Bearer Tokens-Specific Remediation in Actix — concrete code fixes
Remediation focuses on ensuring Bearer Tokens are never used as format arguments. Instead, treat them as opaque strings and avoid any direct interpolation into format strings. Use structured logging where available, and sanitize or redact sensitive values before they reach formatting routines.
1. Avoid formatting tokens in format! or println!. Use a logging facade that does not interpret format specifiers from input data, or explicitly escape the token.
use actix_web::{HttpRequest, HttpResponse, Responder};
async fn login_handler_safe(req: HttpRequest) -> impl Responder {
let token = req.headers().get("Authorization")
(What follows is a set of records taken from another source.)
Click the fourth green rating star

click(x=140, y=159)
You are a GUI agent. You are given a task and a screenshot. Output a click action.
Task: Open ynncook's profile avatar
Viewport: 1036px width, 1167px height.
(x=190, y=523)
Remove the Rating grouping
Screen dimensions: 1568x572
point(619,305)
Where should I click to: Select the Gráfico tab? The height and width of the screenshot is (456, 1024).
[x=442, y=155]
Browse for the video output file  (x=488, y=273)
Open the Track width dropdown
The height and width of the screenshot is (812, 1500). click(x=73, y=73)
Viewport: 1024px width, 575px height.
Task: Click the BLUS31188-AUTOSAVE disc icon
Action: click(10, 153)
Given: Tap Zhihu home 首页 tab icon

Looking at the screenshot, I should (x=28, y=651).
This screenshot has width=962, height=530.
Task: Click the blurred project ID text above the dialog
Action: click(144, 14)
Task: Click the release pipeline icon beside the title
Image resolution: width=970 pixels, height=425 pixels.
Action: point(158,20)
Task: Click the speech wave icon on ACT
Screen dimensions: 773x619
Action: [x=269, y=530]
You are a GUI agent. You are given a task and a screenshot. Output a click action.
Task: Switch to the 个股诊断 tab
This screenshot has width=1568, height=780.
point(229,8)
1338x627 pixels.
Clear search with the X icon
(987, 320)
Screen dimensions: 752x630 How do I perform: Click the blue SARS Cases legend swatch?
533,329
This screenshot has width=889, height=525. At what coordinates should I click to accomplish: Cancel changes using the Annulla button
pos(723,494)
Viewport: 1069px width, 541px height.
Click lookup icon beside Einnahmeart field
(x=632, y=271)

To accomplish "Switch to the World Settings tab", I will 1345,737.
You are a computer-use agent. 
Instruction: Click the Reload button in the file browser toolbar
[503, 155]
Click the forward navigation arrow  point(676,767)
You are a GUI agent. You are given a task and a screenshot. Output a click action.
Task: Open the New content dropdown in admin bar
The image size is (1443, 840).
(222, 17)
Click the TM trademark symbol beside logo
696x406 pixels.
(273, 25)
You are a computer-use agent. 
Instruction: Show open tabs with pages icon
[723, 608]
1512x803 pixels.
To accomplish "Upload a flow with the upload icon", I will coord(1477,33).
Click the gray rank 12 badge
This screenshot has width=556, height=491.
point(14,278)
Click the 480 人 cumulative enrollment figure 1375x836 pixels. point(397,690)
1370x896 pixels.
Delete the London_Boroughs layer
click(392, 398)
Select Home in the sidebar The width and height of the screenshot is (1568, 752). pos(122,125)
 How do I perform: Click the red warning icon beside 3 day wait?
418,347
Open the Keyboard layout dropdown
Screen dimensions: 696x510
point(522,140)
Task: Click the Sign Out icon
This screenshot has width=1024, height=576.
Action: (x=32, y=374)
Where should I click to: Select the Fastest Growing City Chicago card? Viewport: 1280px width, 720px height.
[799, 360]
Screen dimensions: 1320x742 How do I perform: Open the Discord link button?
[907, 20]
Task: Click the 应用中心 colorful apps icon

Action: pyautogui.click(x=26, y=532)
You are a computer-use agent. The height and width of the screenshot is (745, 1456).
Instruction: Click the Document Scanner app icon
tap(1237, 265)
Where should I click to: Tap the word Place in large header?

.and_then(|v| v.to_str().ok())
.unwrap_or("");
// Safe: token is not used as a format specifier
let log_msg = format!("Auth attempt with token: [REDACTED]");
// Or use a logging crate that supports structured fields
// e.g., info!(target: "auth", "login_attempt"; "token" = "[REDACTED]");
println!("{}", log_msg);
HttpResponse::Ok().body("Logged")
}
2. When using log or env_logger, pass the token as a separate field rather than embedding it in the message string. Many logging crates support key-value pairs that avoid format string interpolation entirely.
// Example using the `log` crate with structured data
log::info!("Auth attempt"; "token_present" = true);
// Do not do: log::format_args!("token: {}", token)
3. If you must include the token for debugging, explicitly escape percent signs or use a sanitization step that removes or replaces format specifiers. This is a defensive measure and not a substitute for avoiding formatting with untrusted data.
fn sanitize_token(token: &str) -> String {
token.replace('%', "%25")
}
async fn login_handler_sanitized(req: HttpRequest) -> impl Responder {
let token = req.headers().get("Authorization")
.and_then(|v| v.to_str().ok())
.unwrap_or("");
let safe_token = sanitize_token(token);
let log_msg = format!("Auth attempt with token: {}", safe_token);
println!("{}", log_msg);
HttpResponse::Ok().body("Logged")
}
4. In middleware, ensure Bearer Token extraction does not propagate into format strings used for response generation or logging. Prefer using typed extractors and avoid concatenating header values into user-facing messages that may be processed by format macros downstream.
// Middleware-style extraction without formatting
let token = req.headers().get("Authorization")
.and_then(|h| h.to_str().ok())
.map(|s| s.trim_start_matches("Bearer ").to_string());
// Store token securely and avoid formatting it into strings that are passed to print!/format! macros
5. For applications using actix-web’s web::Data or custom logging utilities, configure the logging backend to treat all input as data, not format patterns. This is typically a configuration or library choice rather than a code change in each handler.